TASK REQUIREMENTS:
1) In the post on artificial intelligence and diagnostic radiology, rewrite the part from "Koch and Tononi" up to and including "to being replaced...", changing "Eiffel Tower" to "Statue of Liberty".
2) In the post on artificial intelligence and diagnostic radiology, which domain does the writer suggest computers may take over sooner than others?

DOCUMENT SECTION:
++++++++++++++++++++

Thursday, April 12, 2012

Artificial Intelligence and Diagnostic Radiology

"Artificial intelligence and diagnostic radiology: Not quite ready to welcome our computer overlords"

Interesting article from one of my trade journals. One excerpt:
For those of you who are wondering whether radiologists will soon be replaced by artificial intelligence systems, such as Watson or Siri, there is encouraging news. It turns out that while these systems can do a fairly good job with extraction and analysis of structured and even unstructured text-based data, they still are at a surprisingly primitive level in their evaluation of images.

Koch and Tononi published an article in Scientific American, suggesting that the ultimate test of "conscious awareness" was not the famous Turing test, which assesses whether a computer can fool a human into thinking it is another human, but rather the ability to determine what is wrong with an “ordinary” photograph.

They use an example of an elephant sitting on top of the Eiffel Tower, which might be used in a Highlight's magazine quiz for 5-year-olds as an example of the difficulty computers have with analyzing what is wrong with a given image. The current state-of-the-art in computer science is still many years away from being able to solve these types of challenges, which suggests that radiology may be one of the last specialties to be vulnerable to being replaced...
I suspect computers will eventually take over much of what current radiologists do. It may happen sooner in some domains (e.g., mammography) than others (complex body and brain MRI scans). But it's likely only a matter of time before computers can function more reliably and more accurately than human radiologists in all domains.

++++++++++++++++++++

RECORD EXCERPTS:
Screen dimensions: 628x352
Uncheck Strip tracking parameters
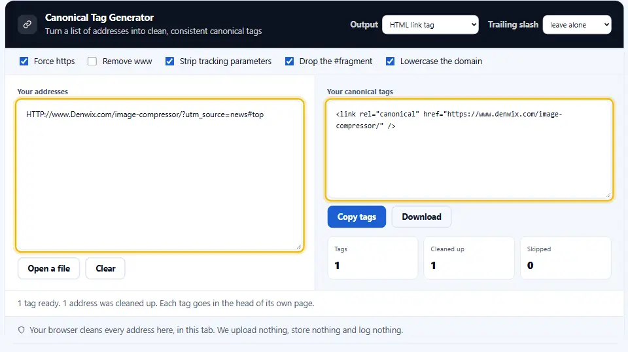170,62
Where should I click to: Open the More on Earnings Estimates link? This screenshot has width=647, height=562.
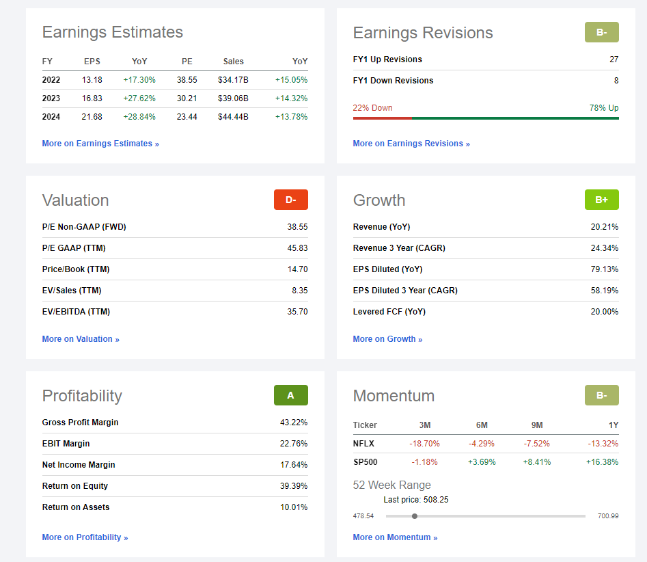coord(100,144)
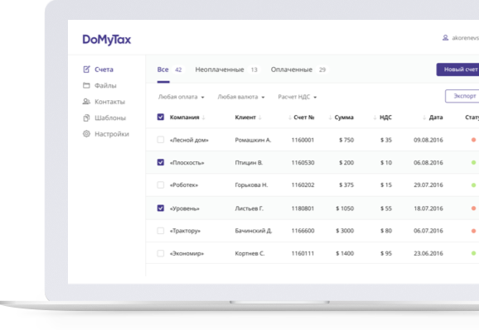Click the Новый счет button
Screen dimensions: 479x330
457,69
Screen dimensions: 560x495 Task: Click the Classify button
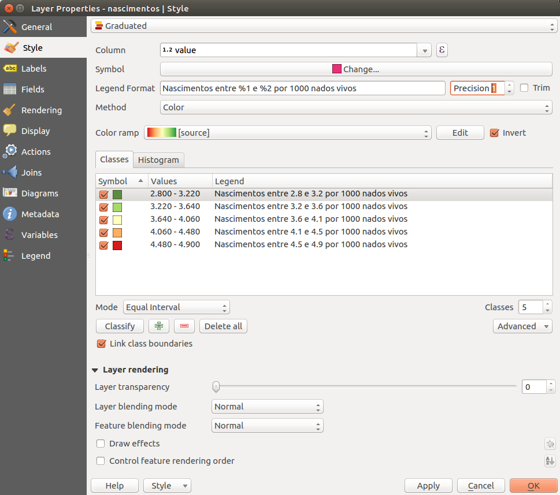coord(120,326)
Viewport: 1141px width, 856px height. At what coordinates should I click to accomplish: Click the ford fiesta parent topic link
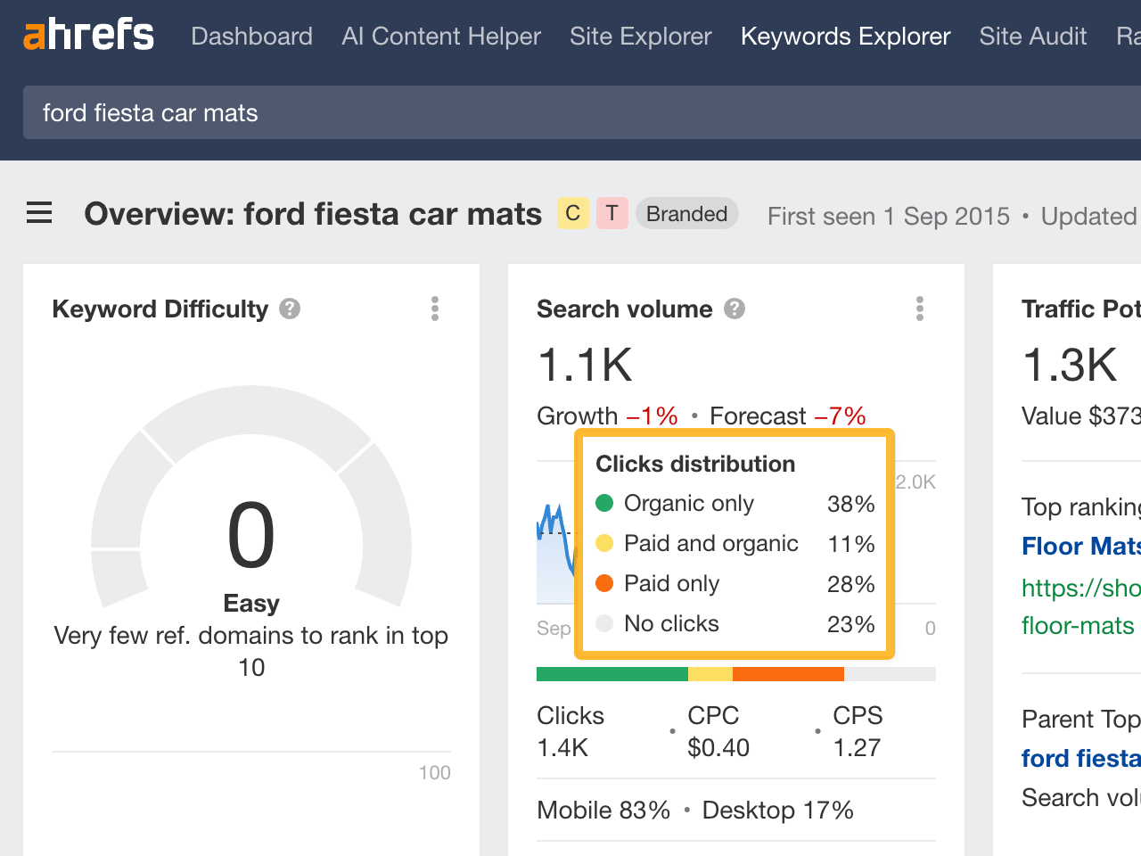tap(1081, 758)
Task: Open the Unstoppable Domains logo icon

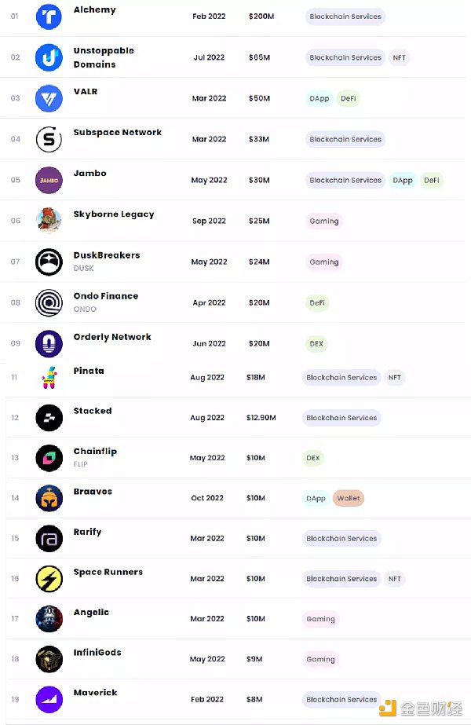Action: point(49,57)
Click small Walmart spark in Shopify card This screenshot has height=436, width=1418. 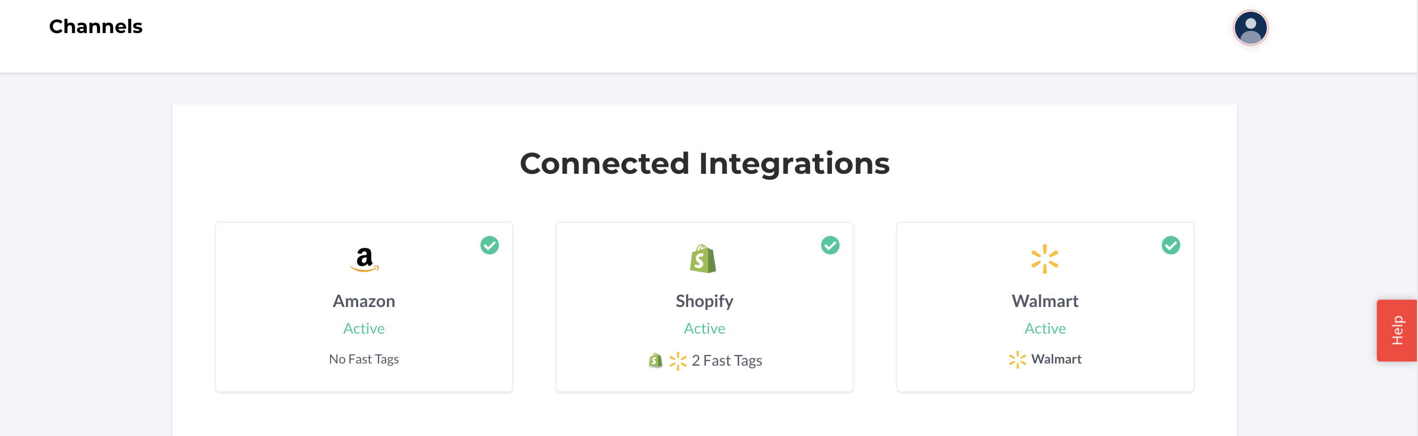678,361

++++++++++++++++++++

SOLUTIONS FOR EACH TASK:
1)
Koch and Tononi published an article in Scientific American, suggesting that the ultimate test of "conscious awareness" was not the famous Turing test, which assesses whether a computer can fool a human into thinking it is another human, but rather the ability to determine what is wrong with an “ordinary” photograph.

They use an example of an elephant sitting on top of the Statue of Liberty, which might be used in a Highlight's magazine quiz for 5-year-olds as an example of the difficulty computers have with analyzing what is wrong with a given image. The current state-of-the-art in computer science is still many years away from being able to solve these types of challenges, which suggests that radiology may be one of the last specialties to be vulnerable to being replaced...

2) Mammography.